Former Secretary of State Condoleezza Rice faced a frank question last night while addressing a full house at the LBJ Library’s Lady Bird Auditorium. Joshua Tang, a senior in the Department of History, stood up after the lecture to ask Rice if she would “do the Iraq War over again.”
The short answer? Yes.
After taking a brief pause to collect a decade’s worth of thoughts, Rice candidly responded, “I would have overthrown Saddam Hussein again.” She reasoned that Hussein was “a cancer in the Middle East,” and that his presence in the current political climate of the region could have been catastrophic.

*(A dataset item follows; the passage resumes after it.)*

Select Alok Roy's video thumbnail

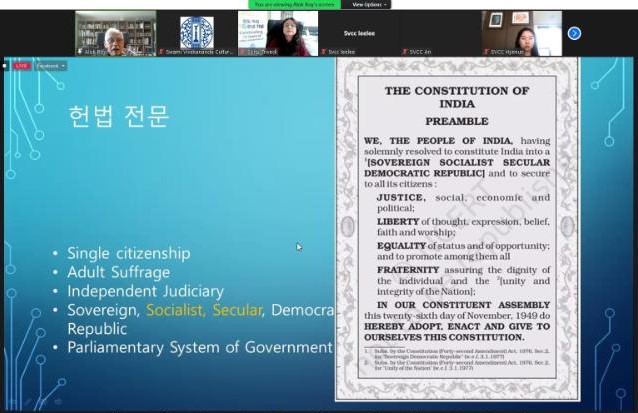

Her reaffirmation of the United States’ involvement in the Iraq War comes just two days prior to its 10-year anniversary, at a time when lingering questions are returning to the forefront of the American consciousness. The Iraq War, which formally drew to a close on Dec. 15, 2011, resulted in the deaths of 4,488 U.S. soldiers and the wounding of more than 32,000.
Rice lamented the lives lost, but firmly stated that “nothing of value ever comes without sacrifice, and I believe Iraq has a chance.” Her greatest hope moving forward, she said, is that Iraq and the Middle East will now transition “from freedom to democracy.”
The lecture, hosted by the LBJ School of Public Affairs, wasn’t entirely focused on foreign involvement. Rice—currently a professor in Stanford University‘s Graduate School of Business and Political Science Department—stressed the importance of issues like unemployment, K-12 education, and immigration policy in securing the U.S.’ future as a world leader.
“Comprehensive immigration reform is who we are as a nation,” Rice said. “We’ve always said, ‘It doesn’t matter where you come from, it matters where you’re going.’ I hope that continues to be true.”